1.3 统计学分析 采用SPSS 20.0软件进行统计分析。经正态性检验发现DNA甲基化水平不符合正态分布，以中位数(M)和四分位数间距(QR)表示，组间比较采用Mann-Whitneyu检验；采用非条件Logistic回归模型分析HBsAb滴度与METTL3/14基因的甲基化水平的相关性，并计算比值比(odd ratio，OR)及其95%可信区间(confidence interval,CI)。以P<0.05为差异具有统计学意义。

2 结 果

2.1 研究对象的基本情况 263名研究对象中，低/无应答组共有104名儿童，其中男童90名、女童14名；月龄为8个月12名、9个月92名。高/正常应答组共有159名儿童，其中男童138名、女童21名；月龄为8个月31名、9个月128名。低/无应答组和高/正常应答组儿童的性别、年龄构成比较，差异均无统计学意义(χ2=0.004、2.910，P=0.953、0.089)。

2.2 低/无应答组和高/正常应答组METTL3/14基因的甲基化水平的比较 低/无应答组METTL3_3基因31位点、66位点的甲基化水平均高于高/正常应答组(均P<0.05)；而两组的METTL3_1、METTL3_2和METTL14基因各CpG位点的甲基化水平比较，差异均无统计学意义(均P>0.05)。见表1。

表1 两组间METTL3、METTL14基因各CpG位点的甲基化水平的比较[M(QR)]

2.3 METTL3/14基因甲基化水平与乙肝疫苗应答水平的相关性 将乙肝疫苗应答水平作为因变量(无应答和低应答=1，正常应答和高应答=0)，各位点的甲基化水平作为自变量(均为连续变量)，采用非条件Logistic回归模型进行分析。结果显示，METTL3_1基因28位点，以及METTL3_3基因31、66、141位点的甲基化水平升高是汉族儿童发生乙肝疫苗低/无应答的危险因素，而METTL3_2基因200位点的甲基化水平升高是汉族儿童乙肝疫苗低/无应答的保护因素(均P<0.05)。见表2。

表2 METTL3/14基因甲基化水平与乙肝疫苗应答水平相关性的Logistic回归分析

3 讨 论

HBV长期存在于体内且不加以控制极易导致机体发生慢性HBV感染和炎症反应，从而可加速肝细胞损伤过程并促进肝纤维化，最终进展为肝硬化甚至肝癌[10]。因此，控制乙肝的流行对于减少肝癌的发生，以及降低肝炎相关疾病的病死率，具有重要的公共卫生学意义。接种乙肝疫苗是控制HBV感染和传播的有效途径，乙肝疫苗的问世及推广，降低了我国5岁以下儿童的HBsAg携带率，有效地减少了HBV的传播和流行。随着我国妇幼保健事业的发展，目前乙肝疫苗基本实现全面覆盖，但仍有调查结果提示广西5岁以下儿童的HBV感染率较高，这可能是广西5岁以下儿童对乙肝疫苗低应答甚至无应答所导致[11]。乙肝疫苗低/无应答水平反映机体对HBV可能存在免疫反应缺失，因此这部分乙肝疫苗低/无应答人群依然具有较高的感染HBV的风险。

数据条目
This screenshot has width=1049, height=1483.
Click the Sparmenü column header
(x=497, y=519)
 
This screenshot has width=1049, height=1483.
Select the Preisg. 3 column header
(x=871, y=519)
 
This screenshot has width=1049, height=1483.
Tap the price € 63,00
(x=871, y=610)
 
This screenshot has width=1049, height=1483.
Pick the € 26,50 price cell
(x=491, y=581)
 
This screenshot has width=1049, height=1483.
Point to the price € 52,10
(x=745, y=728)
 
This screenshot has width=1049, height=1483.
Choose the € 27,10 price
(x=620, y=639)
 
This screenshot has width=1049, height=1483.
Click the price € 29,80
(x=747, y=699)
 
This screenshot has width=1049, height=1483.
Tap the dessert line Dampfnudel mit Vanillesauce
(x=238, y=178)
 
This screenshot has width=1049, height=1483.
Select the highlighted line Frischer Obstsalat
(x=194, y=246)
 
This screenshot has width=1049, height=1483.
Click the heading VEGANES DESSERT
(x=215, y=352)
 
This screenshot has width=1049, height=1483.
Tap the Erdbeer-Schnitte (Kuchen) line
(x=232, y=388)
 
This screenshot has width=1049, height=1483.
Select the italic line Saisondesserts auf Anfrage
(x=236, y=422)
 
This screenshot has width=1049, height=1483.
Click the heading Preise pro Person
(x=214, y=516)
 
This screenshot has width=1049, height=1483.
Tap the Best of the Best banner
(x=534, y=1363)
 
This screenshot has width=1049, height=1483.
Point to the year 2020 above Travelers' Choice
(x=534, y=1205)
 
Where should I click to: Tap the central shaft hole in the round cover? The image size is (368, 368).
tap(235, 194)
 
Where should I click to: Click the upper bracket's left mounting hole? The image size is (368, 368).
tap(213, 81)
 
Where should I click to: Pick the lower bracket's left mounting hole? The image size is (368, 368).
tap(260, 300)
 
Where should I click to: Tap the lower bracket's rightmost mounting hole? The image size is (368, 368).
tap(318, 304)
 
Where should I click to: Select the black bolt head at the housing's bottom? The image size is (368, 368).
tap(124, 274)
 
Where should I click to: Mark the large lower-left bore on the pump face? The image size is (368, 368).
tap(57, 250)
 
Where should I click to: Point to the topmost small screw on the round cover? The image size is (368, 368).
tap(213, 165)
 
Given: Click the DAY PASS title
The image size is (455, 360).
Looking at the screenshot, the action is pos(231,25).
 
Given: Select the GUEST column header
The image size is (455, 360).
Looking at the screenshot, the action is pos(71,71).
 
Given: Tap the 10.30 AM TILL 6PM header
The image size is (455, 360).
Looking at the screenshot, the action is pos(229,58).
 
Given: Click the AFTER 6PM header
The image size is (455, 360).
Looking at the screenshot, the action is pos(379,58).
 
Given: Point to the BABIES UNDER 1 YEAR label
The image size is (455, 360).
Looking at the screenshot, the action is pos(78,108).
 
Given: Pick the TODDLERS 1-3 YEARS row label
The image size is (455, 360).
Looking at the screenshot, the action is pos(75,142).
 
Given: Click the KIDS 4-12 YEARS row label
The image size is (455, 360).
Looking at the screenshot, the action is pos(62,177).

--

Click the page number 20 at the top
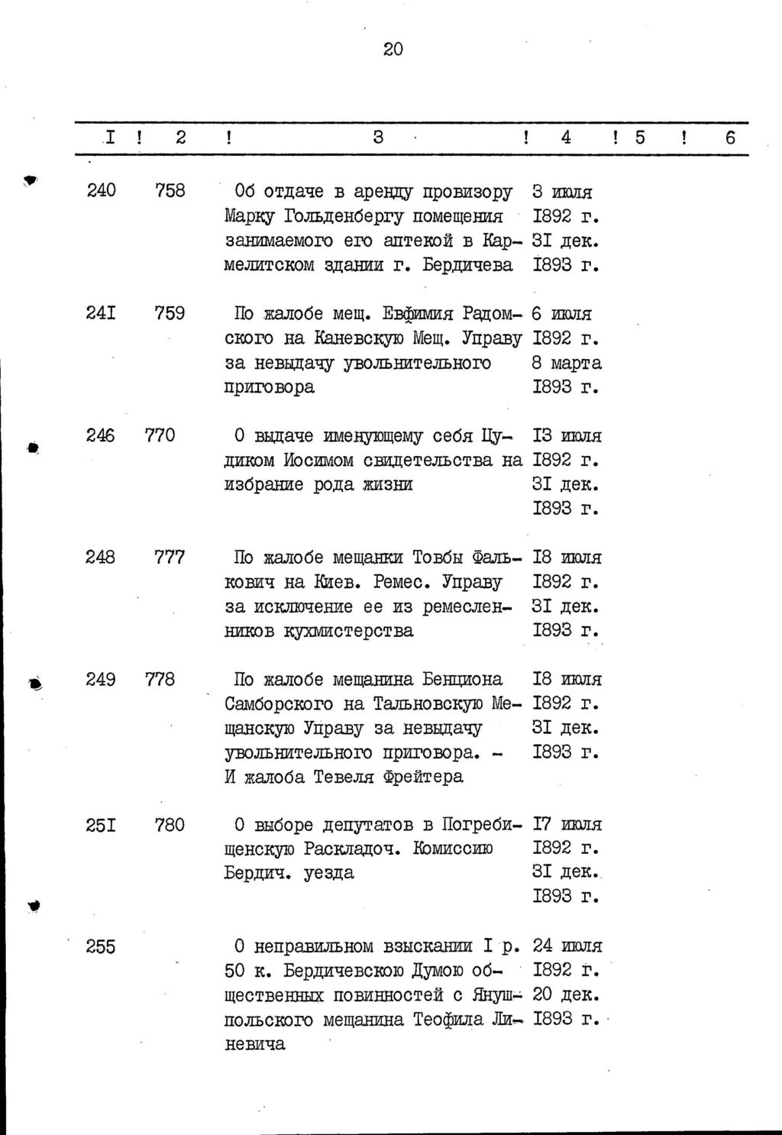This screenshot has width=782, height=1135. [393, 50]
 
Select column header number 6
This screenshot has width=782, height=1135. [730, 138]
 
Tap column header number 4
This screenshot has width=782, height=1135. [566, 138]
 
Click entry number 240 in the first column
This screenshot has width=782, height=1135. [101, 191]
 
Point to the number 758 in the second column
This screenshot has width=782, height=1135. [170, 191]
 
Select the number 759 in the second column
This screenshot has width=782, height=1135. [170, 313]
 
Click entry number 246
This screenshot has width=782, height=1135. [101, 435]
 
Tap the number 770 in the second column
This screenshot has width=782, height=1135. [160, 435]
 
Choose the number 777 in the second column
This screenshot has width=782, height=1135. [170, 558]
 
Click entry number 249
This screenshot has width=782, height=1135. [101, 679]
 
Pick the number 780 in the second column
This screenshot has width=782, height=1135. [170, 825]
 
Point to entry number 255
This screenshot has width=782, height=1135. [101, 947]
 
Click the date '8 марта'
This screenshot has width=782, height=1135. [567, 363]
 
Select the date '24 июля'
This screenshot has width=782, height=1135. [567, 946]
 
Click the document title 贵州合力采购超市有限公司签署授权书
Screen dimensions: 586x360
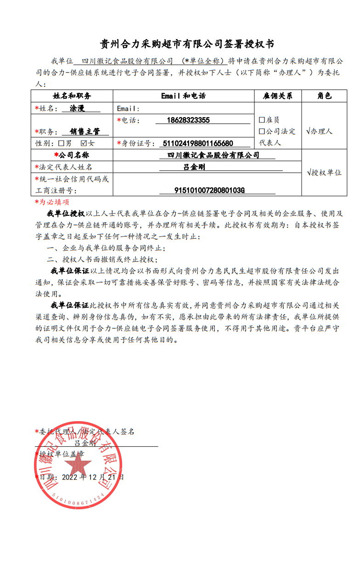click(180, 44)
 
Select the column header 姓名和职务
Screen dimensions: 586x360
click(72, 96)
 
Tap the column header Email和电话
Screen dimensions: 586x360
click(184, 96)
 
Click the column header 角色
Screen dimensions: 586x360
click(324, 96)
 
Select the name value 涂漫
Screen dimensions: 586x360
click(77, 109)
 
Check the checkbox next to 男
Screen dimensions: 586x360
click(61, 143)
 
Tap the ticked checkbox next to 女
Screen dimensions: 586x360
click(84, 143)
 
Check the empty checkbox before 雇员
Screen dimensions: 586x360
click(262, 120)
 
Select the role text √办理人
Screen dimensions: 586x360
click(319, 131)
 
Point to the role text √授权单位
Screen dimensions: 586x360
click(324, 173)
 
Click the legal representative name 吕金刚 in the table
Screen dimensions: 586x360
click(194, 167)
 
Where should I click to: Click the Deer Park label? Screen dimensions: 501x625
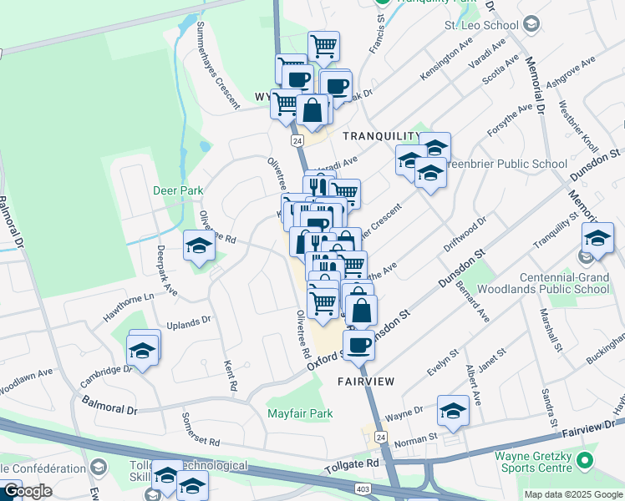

==

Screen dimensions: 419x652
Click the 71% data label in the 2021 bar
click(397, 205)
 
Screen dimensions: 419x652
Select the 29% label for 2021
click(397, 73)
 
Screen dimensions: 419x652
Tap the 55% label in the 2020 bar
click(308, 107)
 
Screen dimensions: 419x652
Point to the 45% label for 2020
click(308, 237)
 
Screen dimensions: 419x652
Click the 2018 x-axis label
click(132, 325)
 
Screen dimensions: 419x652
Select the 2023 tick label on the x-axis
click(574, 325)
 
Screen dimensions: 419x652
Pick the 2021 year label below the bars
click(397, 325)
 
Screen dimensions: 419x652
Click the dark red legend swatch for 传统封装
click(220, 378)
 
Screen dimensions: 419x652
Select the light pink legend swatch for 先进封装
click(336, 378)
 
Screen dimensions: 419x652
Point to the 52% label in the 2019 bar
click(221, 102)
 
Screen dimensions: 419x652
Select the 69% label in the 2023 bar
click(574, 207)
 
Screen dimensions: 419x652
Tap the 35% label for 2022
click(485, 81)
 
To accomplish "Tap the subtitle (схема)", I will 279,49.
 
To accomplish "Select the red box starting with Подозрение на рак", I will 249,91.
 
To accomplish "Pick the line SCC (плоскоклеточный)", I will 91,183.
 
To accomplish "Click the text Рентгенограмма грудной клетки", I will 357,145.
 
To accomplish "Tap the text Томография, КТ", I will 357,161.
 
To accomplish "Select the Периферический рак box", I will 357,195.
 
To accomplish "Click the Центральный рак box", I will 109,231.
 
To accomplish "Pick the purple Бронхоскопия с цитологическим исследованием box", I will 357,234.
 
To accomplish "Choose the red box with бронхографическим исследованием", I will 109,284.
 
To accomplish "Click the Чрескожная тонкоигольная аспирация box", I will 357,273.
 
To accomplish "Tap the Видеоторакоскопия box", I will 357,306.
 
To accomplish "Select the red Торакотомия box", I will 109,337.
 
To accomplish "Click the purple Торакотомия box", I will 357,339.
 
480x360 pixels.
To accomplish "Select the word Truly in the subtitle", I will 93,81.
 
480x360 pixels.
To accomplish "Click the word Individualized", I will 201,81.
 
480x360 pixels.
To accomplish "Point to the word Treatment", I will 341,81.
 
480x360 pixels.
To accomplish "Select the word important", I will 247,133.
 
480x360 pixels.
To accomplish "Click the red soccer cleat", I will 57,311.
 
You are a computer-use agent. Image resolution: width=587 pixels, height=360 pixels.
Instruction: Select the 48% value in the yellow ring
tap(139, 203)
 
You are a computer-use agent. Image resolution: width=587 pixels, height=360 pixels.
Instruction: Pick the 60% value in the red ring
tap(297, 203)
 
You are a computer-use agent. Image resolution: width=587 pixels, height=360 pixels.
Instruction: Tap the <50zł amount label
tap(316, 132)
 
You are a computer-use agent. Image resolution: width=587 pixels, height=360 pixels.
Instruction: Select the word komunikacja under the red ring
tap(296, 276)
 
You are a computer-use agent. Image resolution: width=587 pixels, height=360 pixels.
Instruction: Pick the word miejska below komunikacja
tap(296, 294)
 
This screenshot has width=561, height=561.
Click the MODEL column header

任务要求 1
根据乙肝疫苗应答节选，用一至三句话说明DNA甲基化水平为何以中位数和四分位数间距表示。
任务要求 2
将乙肝疫苗应答节选中以"2.1 研究对象的基本情况"开头的段落改写为条目式列表，并保留其主要数据。
任务要求 3
请从乙肝疫苗应答节选讨论部分的最后一句之后续写该节选。
上述条目另有来源，与乙肝疫苗应答节选无关。

作答内容 1
经正态性检验，DNA甲基化水平不符合正态分布。因此以中位数(M)和四分位数间距(QR)表示，组间比较采用Mann-Whitney U检验。

作答内容 2
- 研究对象共263名儿童。
- 低/无应答组：104名。其中男童90名、女童14名；8月龄12名、9月龄92名。
- 高/正常应答组：159名。其中男童138名、女童21名；8月龄31名、9月龄128名。
- 两组性别、年龄构成比较，差异均无统计学意义(χ2=0.004、2.910，P=0.953、0.089)。

作答内容 3
甲基化主要通过甲基转移酶、去甲基化酶和阅读蛋白酶发挥调控基因表达、调节蛋白质功能等修饰作用，是一个动态可逆的过程[12]。甲基化水平改变不仅会引起机体某些生物功能的紊乱，还能引发相应疾病的发生，并可影响疾病预后、转归。一些学者指出，DNA甲基化与HBV感染及肝癌相关[13-14]，宿主某些特定基因经过DNA高甲基化修饰后甚至可为HBV营造有利的病毒复制环境[15]，全基因组低甲基化和抑癌基因高甲基化是肝癌形成的重要机制[6]。研究表明，METTL3在肝细胞癌组织中的表达高于正常组织，并且METTL3甲基化水平与肝细胞癌的不良预后有关[16-17]。有学者发现，在小鼠中，敲除METTL3基因不仅抑制了肝细胞癌的肺转移，还可抑制细胞转导抑制因子2的分泌和表达，从而有效地控制癌细胞的转移和增殖[18]。METTL3和METTL14作为核心结构载体，共同构成甲基转移酶复合物以诱导甲基化修饰[19]，并依赖于YTHDF2的细胞转导抑制因子2因子转录后沉默介导肝细胞癌的致癌作用[20]。METTL14还通过甲基化调节因子来调控miRNA的表达进程，从而抑制肝细胞癌的发生和发展[21]。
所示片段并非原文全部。